La règle de base qui nous guide : pas plus de six mois d’exposition tous les cinq ans.
Des conditions exceptionnelles, comme le réglage de la luminosité par minuteurs ou détecteurs de mouvement, peuvent étendre leur durée d’exposition.
Les étapes de la rotation d'une oeuvre
D’abord, le conservateur doit choisir l’œuvre de remplacement.
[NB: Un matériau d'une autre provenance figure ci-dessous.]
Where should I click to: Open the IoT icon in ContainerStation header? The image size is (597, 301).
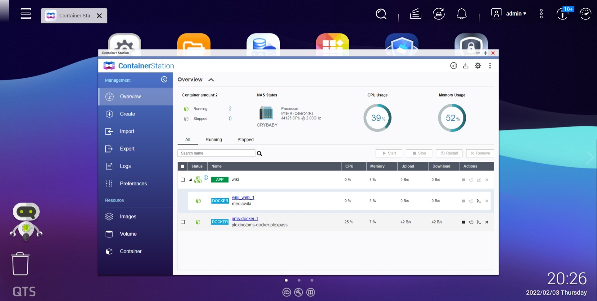(x=453, y=66)
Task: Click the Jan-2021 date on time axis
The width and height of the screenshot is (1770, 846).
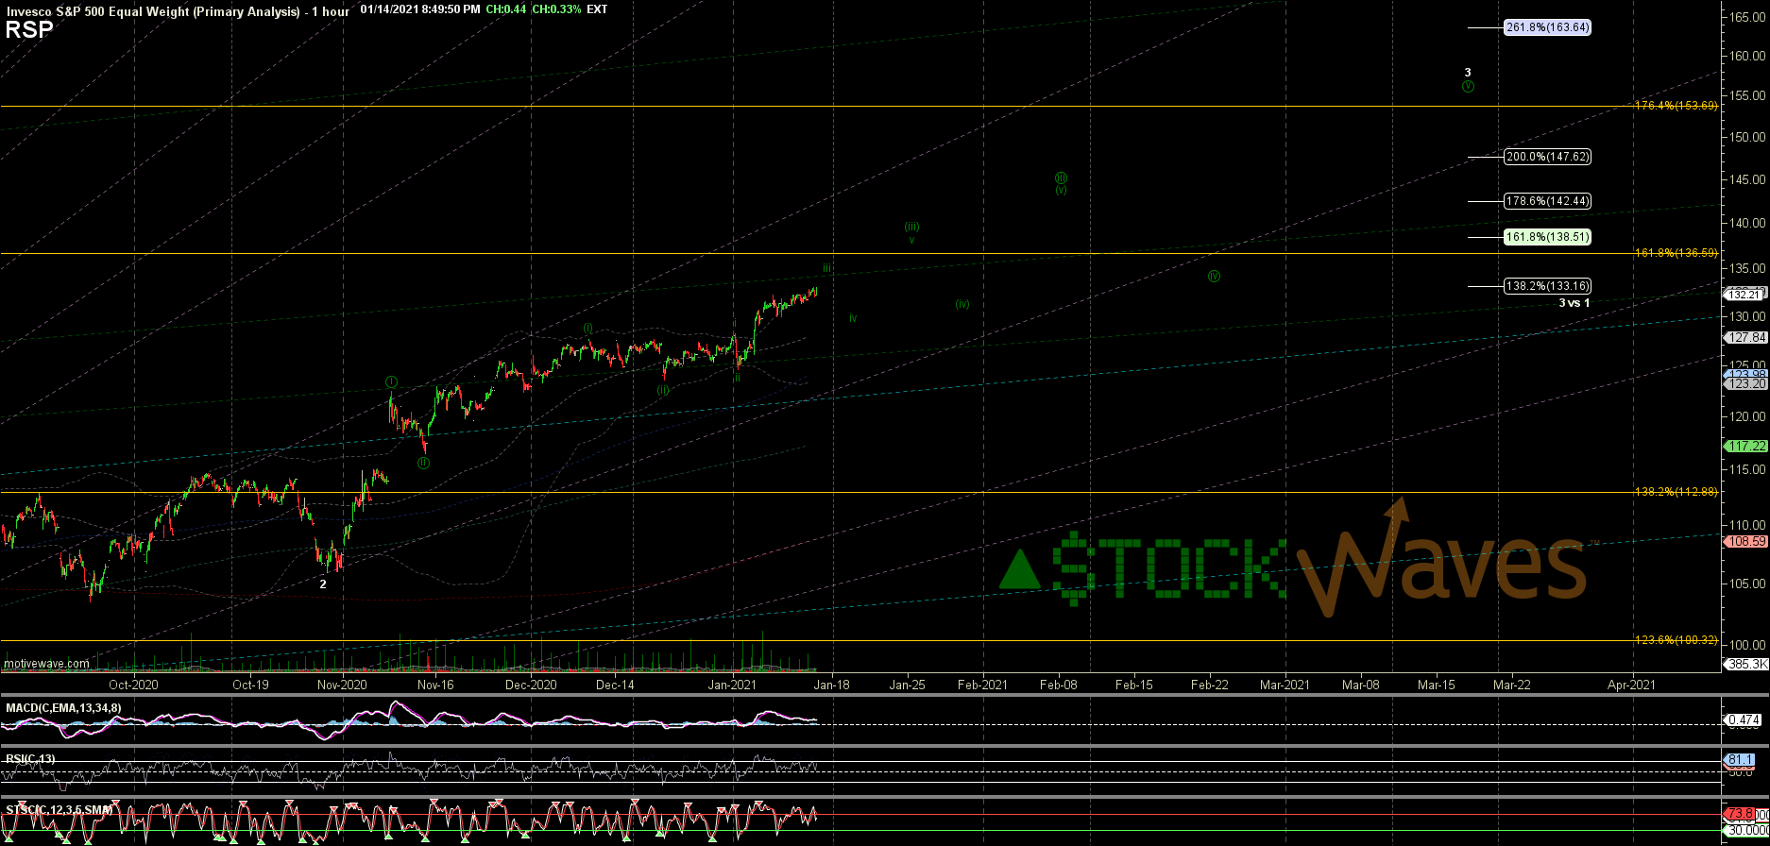Action: tap(732, 685)

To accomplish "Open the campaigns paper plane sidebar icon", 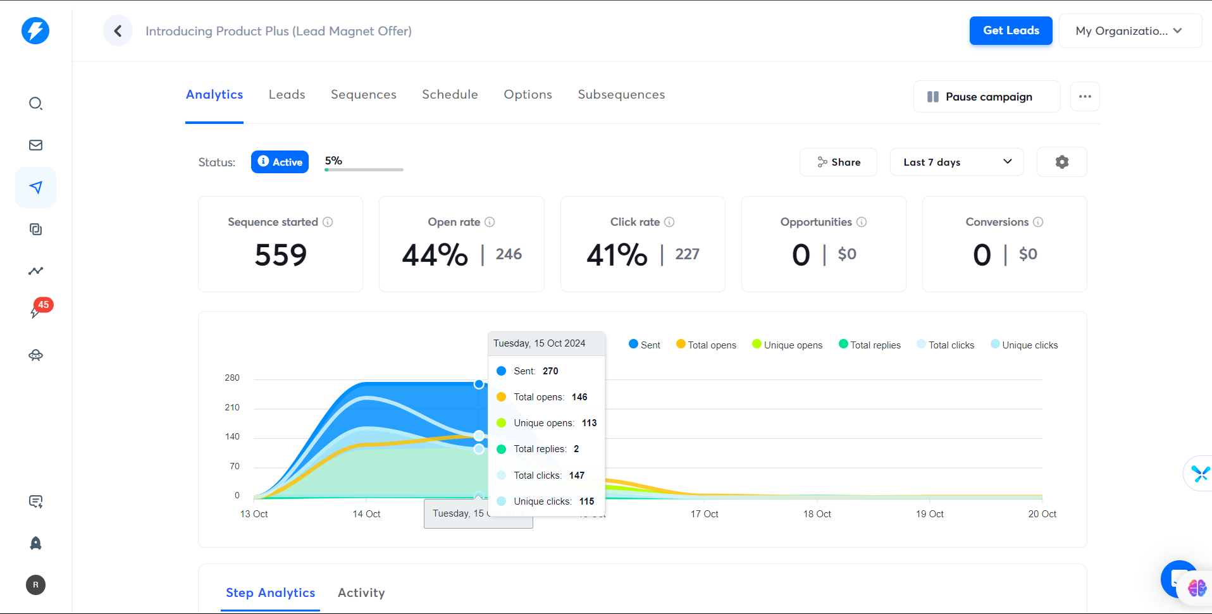I will (35, 187).
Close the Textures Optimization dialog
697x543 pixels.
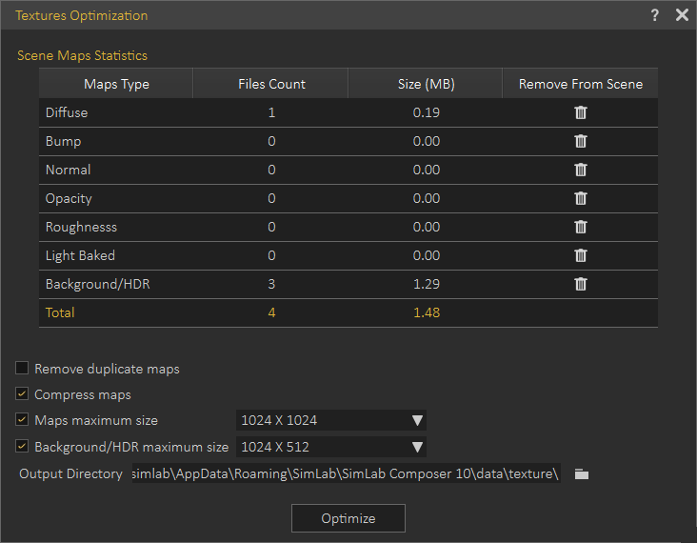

Il doit considérer l’espace à combler, et le contexte thématique de son exposition, de sorte que cette nouvelle œuvre s’insère de manière cohérente dans son lieu de présentation. Pour l’art contemporain, il s’agit de faire une sélection parmi près de 8000 œuvres.
Il faut ensuite valider sa disponibilité, s’assurer qu’elle ne soit pas réservée pour d’autres usages. Pour cela, le service du registrariat est requis. On élabore un bon de commande, qui est ensuite relégué à l’ensemble de l’équipe de la conservation.
Le restaurateur examine l’état de condition de l’œuvre. S’il est bon, elle passe à l’étape de sa préparation, c’est-à-dire son encadrement ou la production de son support de présentation par des techniciens en muséologie.
Des restaurations sont parfois nécessaires, et certaines exigent une plus grande attention, comme l’œuvre Engagement sponsorisé. Le Chant des signes et autres paroles (1998) de Jacky Georges Lafargue, nouvellement installée dans la salle dédiée à l’art actuel, qui aura nécessité les services de deux restaurateurs, et pas moins d’une centaine d’heures de travail pour polir chacun de sous qui composent la sculpture de quatre mètres de haut !
Si l’œuvre ne dispose pas d’une documentation photographique adéquate, le département de la photo voit à sa prise de vue, qui est ensuite insérée dans la base de données – un catalogue décrivant les particularités techniques et normalisées de chacune des œuvres de la collection.
Une équipe technique doit parfois élaborer un plan de montage pour les œuvres plus complexes à installer, pouvant nécessiter plusieurs scénarios et un soutient des artistes qui les ont conçues.
Vient enfin l’organisation de la logistique de la rotation. Choisir le moment où l’ensemble des équipes sera mobilisé pour retirer l’œuvre à remplacer, régir le déplacement de la nouvelle œuvre en prévenance des réserves vers la galerie, la préparation de son espace d’accueil (réparer et repeindre le mur), la fermeture d’une portion de la salle si nécessaire, l’installation de sa remplaçante et son éclairage.
Souvent, comme dans la salle dédiée aux œuvres sur papier de la collection d’art contemporain, l’opération implique plusieurs œuvres et devient similaire au montage d’une nouvelle exposition. De nouveaux textes et de nouveaux cartels explicatifs doivent être rédigés, révisés, traduits, et faire l’objet d’un design graphique.
Un travail d'équipe(s)
Le tout se déroule en général sous plusieurs mois et nécessite plusieurs équipes de tous les secteurs du Musée. Outre ceux de la conservation et des expositions, la médiation est aussi concernée, puisqu’elle doit repenser ses parcours de visites en fonction des nouvelles œuvres.
Le secteur des communications est également sollicité, afin de promouvoir le nouvel accrochage, et ainsi faire briller le travail de dizaines d’employés du Musée, tous mobilisés pour garantir la conservation des œuvres à longs termes, en plus d’offrir aux visiteurs de nouvelles pièces de la collection à contempler.
J’adore initier des rotations dans les salles d’exposition! Il s’agit, pour la conservatrice que je suis, d’un terrain de jeu qui me permet de sortir des œuvres de l’ombre, ou d'offrir à d’autres plus connues l’opportunité de s’exprimer autrement.
Je vous invite donc à être attentif aux nouveaux accrochages, ils sont le fruit d’une collaboration inouïe entre l’ensemble des employés Musée, tous aussi passionnés d’une étape à l’autre!
1 Commentaire
Merci pour cette explication. Vraiment instructif et agréable.